PASAY CITY—Following the successful hosting of the ASEAN Economic Ministers’ Retreat in March, the Philippines (PH), as current Chair of ASEAN 2017, stands ready to host once again a series of high-level meetings among economic ministers of the 10 Member States of ASEAN and the region’s trade partners.
As the biggest formal gathering of high-level economic officials this year, the 49th ASEAN Economic Ministers’ (AEM) Meeting and Related Meetings will run from 6 to 11 September 2017. The Department of Trade and Industry (DTI) is set to lead the occasion with Secretary Ramon M. Lopez as the AEM Chair and DTI Undersecretary Ceferino S. Rodolfo as AEM PH Lead.
Since the adoption of the ASEAN Economic Community (AEC) Blueprint 2025 last year and the Consolidated Strategic Action Plan (CSAP) in February 2017 in Manila, community building efforts have intensified under the Philippines’ Chairmanship of ASEAN.
As the lead agency for the AEC Pillar, DTI together with member agencies of the Committee for AEC or CAEC (National Economic and Development Authority, Department of Foreign Affairs, Department of Finance, Department of Agriculture, Department of Tourism, Department of Environment and Natural Resources, Department of Labor and Employment, Department of Science and Technology, Bangko Sentral ng Pilipinas, Board of Investments, Bureau of Customs, Presidential Management Staff, and Tariff Commission) have been pushing strategic measures that are aligned with the PH thematic priority on pursuing an “inclusive, innovation-led growth.” CAEC is an inter-agency coordination body tasked to facilitate policy formulation, and supervises the implementation of the AEC 2025
Increasing trade and investment, integrating the micro, small and medium enterprises (MSMEs) in the global value chains, and developing an innovation-driven economy are the identified strategic measures to achieve said thematic priority.
Under this year’s Chairmanship, PH’s priority deliverables include strategic measures pushing for an ASEAN-wide Self-certification Scheme, introducing a more robust method for AEC compliance monitoring through the ASEAN Seamless Trade Facilitation Indicators (ASTFI) and Review Mechanism for AEC, fostering a more facilitative and transparent trade in services regime sector through the ASEAN Trade in Services Agreement (ATISA) negotiations, and strengthening investments through the Focused and Strategic (FAST) Action Agenda on Investment, and enhancing intra-regional connectivity and bolstering socio-economic growth in the regions through the launch of the ASEAN Roll-on Roll-off (RORO) Shipping Network.
PH is also introducing Inclusive Business in ASEAN, mainstreaming Women Economic Empowerment in AEC, and supporting cross-border trade and ecosystem of entrepreneurship based on technology and innovation through E-Commerce and the ASEAN Declaration on Innovation.
PH’s membership in ASEAN is seen as a means to further enhance the country’s competitiveness and reap the full benefits of participation in closer ASEAN regional economic integration.
ASEAN trade ministers will also meet their counterparts from Australia, Canada, China, Hong Kong, India, Japan, Korea, New Zealand, Russia, and the United States.
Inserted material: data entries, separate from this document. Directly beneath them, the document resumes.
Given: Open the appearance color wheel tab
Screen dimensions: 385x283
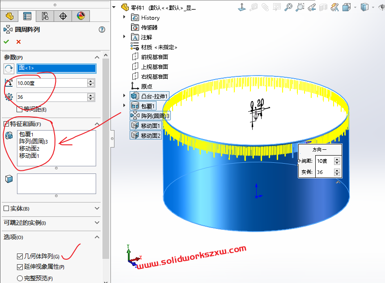Looking at the screenshot, I should pos(80,16).
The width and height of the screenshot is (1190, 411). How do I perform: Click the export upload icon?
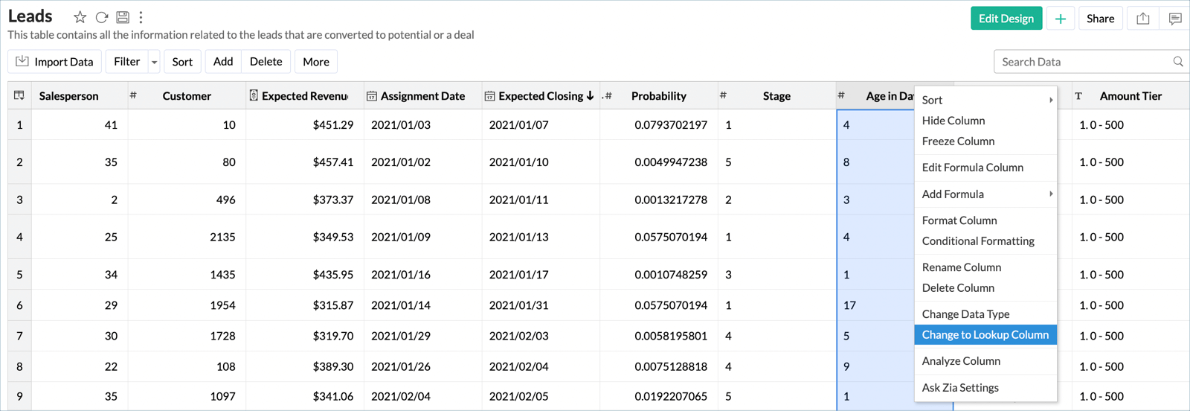point(1143,19)
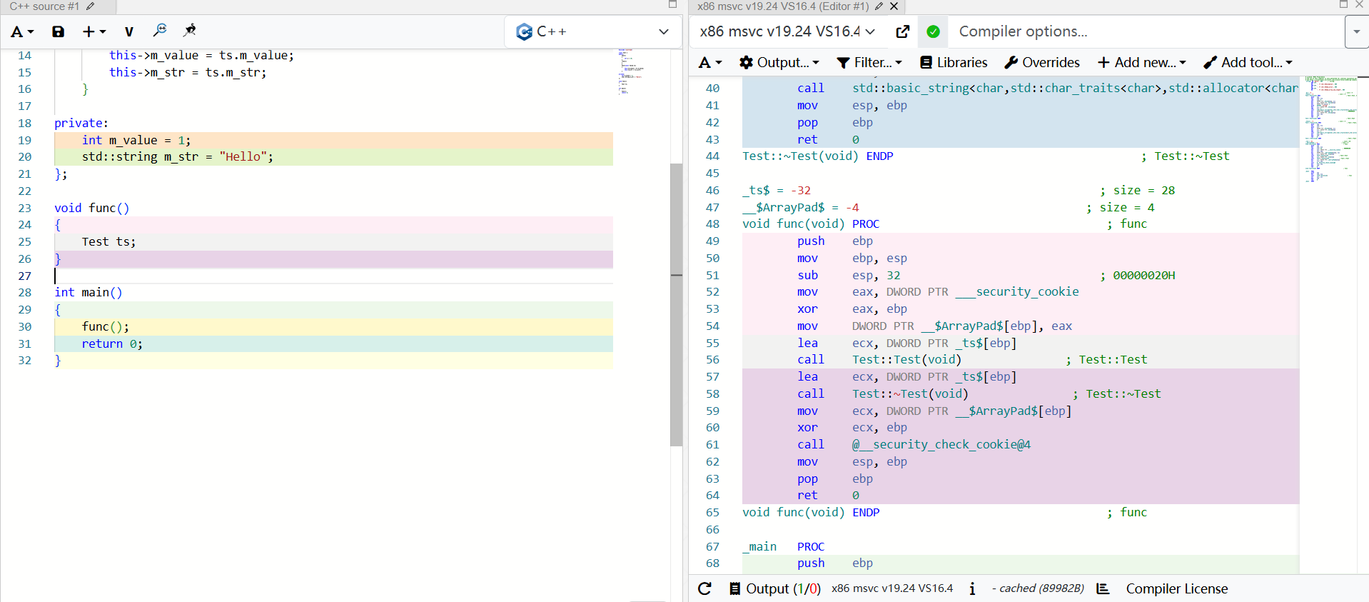The width and height of the screenshot is (1369, 602).
Task: Click the Libraries button
Action: pyautogui.click(x=954, y=63)
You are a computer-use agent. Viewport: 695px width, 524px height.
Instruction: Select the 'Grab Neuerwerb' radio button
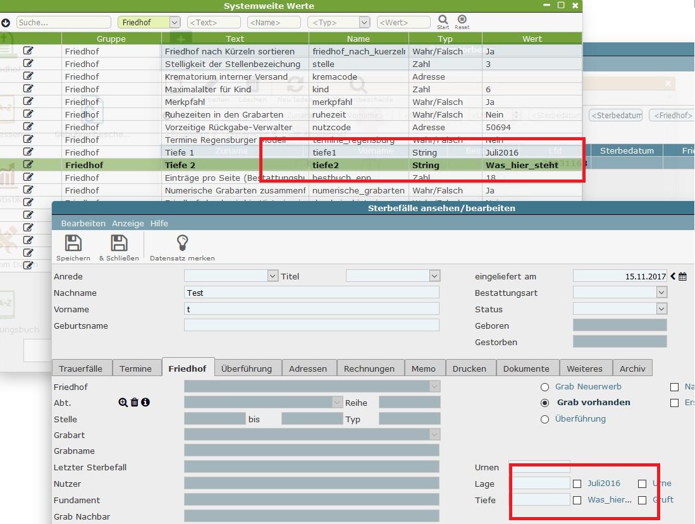544,387
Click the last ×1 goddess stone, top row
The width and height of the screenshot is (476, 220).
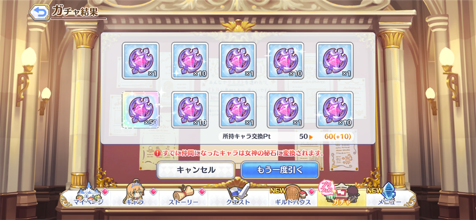click(x=335, y=61)
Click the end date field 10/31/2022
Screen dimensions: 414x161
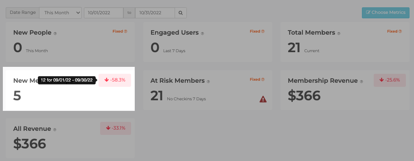(155, 13)
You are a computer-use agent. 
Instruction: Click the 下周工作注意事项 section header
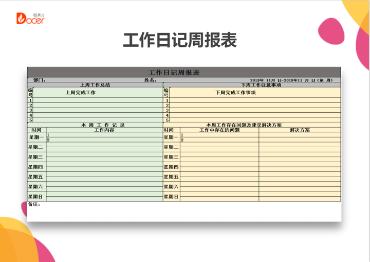[x=261, y=85]

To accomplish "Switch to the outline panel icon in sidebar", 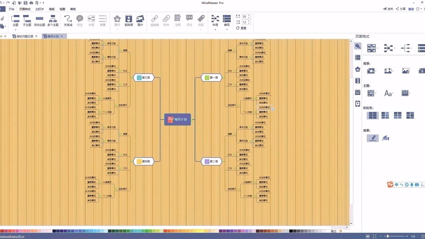I will coord(357,57).
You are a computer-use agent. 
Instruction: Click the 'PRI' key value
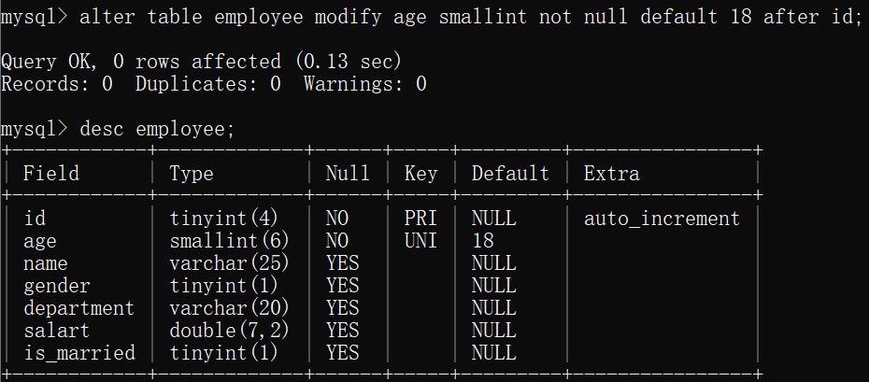tap(420, 219)
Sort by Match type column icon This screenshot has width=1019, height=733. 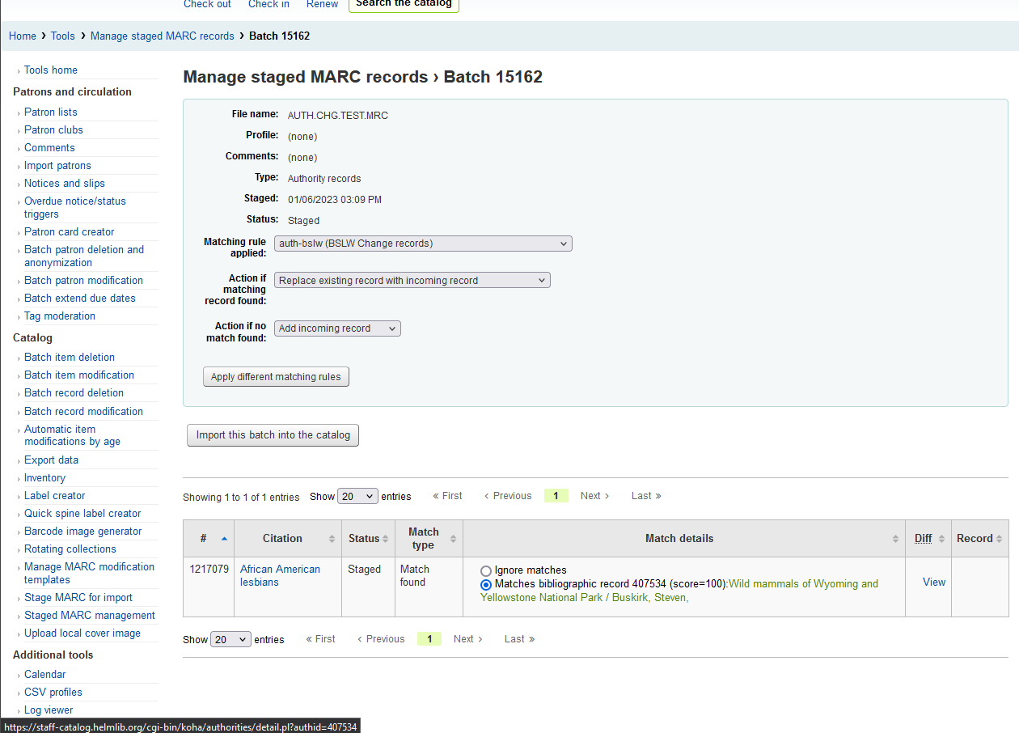click(453, 539)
These series of meetings will enable and exchange views on global and regional economic developments, as well as include discussions on trade agreements and economic cooperation mechanisms with these countries.
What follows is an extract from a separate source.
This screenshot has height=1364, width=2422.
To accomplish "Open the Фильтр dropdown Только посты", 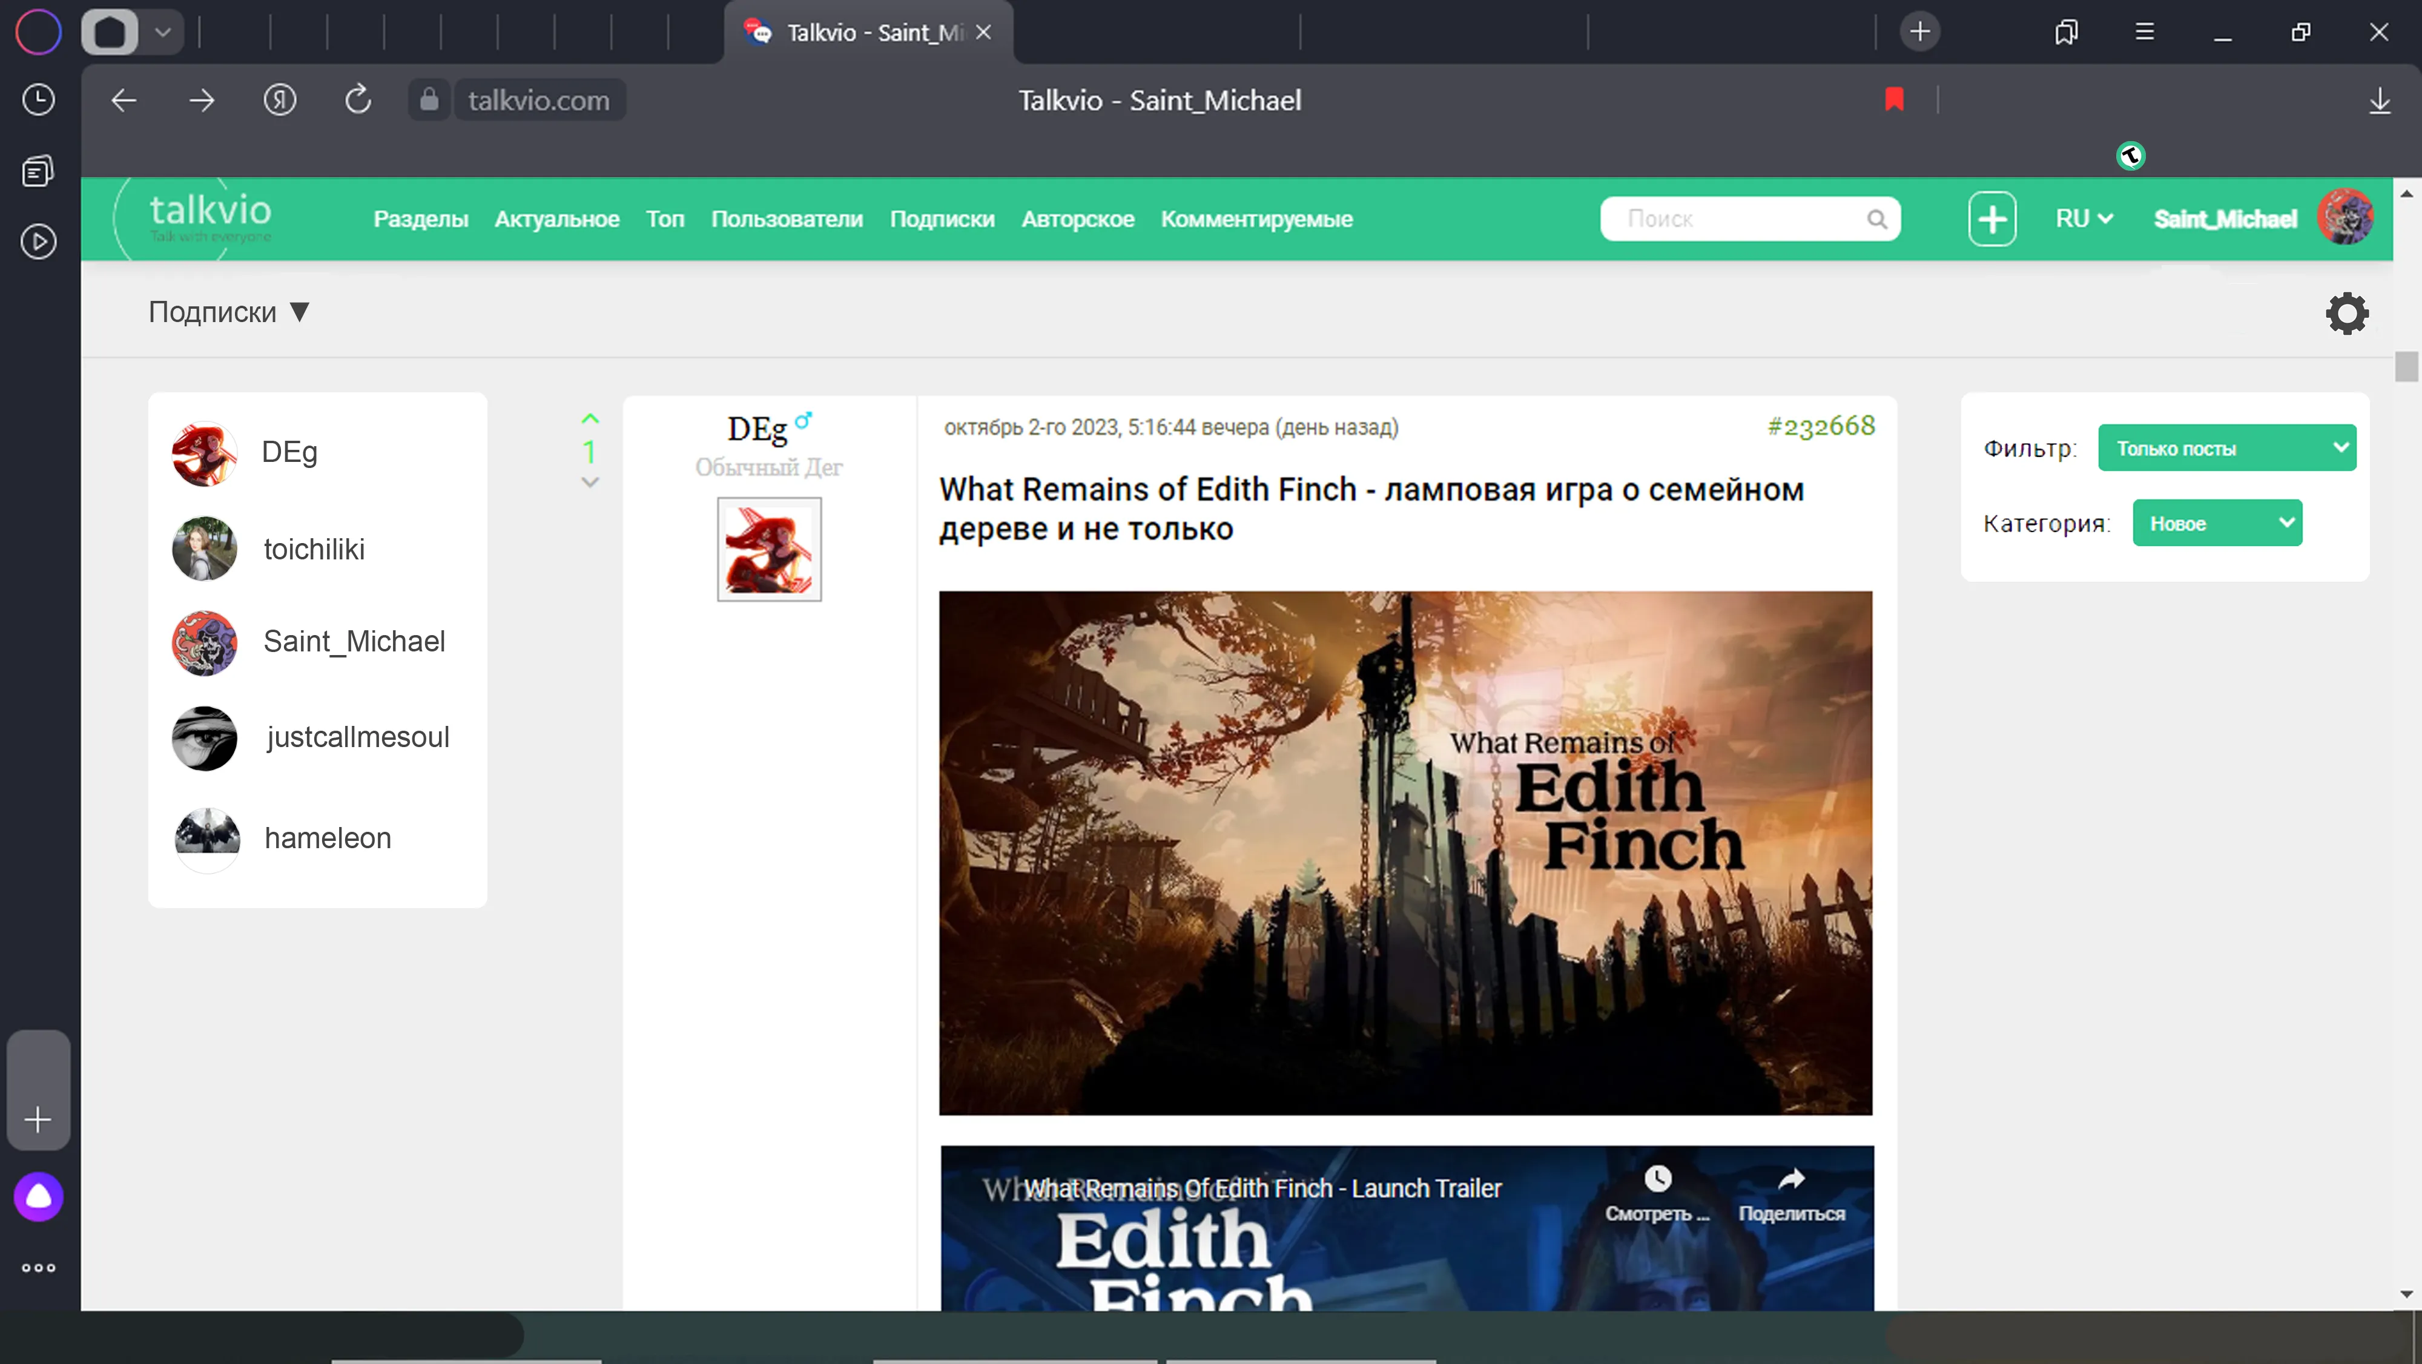I will (x=2226, y=448).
“At the end of the day, what will value is how these meetings concretely translate to creating more and better opportunities for ASEAN citizens to experience inclusive growth that leads to region-wide prosperity, as we partner for change and engage the world,” said Sec. Lopez, referring to this year’s theme of PH’s chairmanship of ASEAN.
Sec. Lopez is also scheduled to have bilateral meetings on the sidelines to discuss important trade and economic concerns and explore commercial opportunities.
“We see ASEAN as a platform where we can regionalize our national interests. Our collective efforts will lead us towards earning takeaways that will truly resonate to the country’s economic thrusts, and in turn to the benefit of our people,” said Usec. Rodolfo.
Alongside engagements with external partners are dialogues with the private sector and business councils including ASEAN Business Advisory Council (ABAC), Canada – ASEAN Business Council (CABC), ASEAN – Korea Business Council (AKBC), US – ASEAN Business Council (USABC), Australian Chamber of Commerce (AustCham), Australia-New Zealand Business Council (ANZBC), Federation of Japanese Chambers of Commerce and Industry Association (FJCCIA), East Asia Business Council (EABC) and ASEAN-India Business Council (AIBC) in order to recognize their significant contribution in producing appropriate policy options and recommendations to further facilitate ASEAN’s deeper economic integration.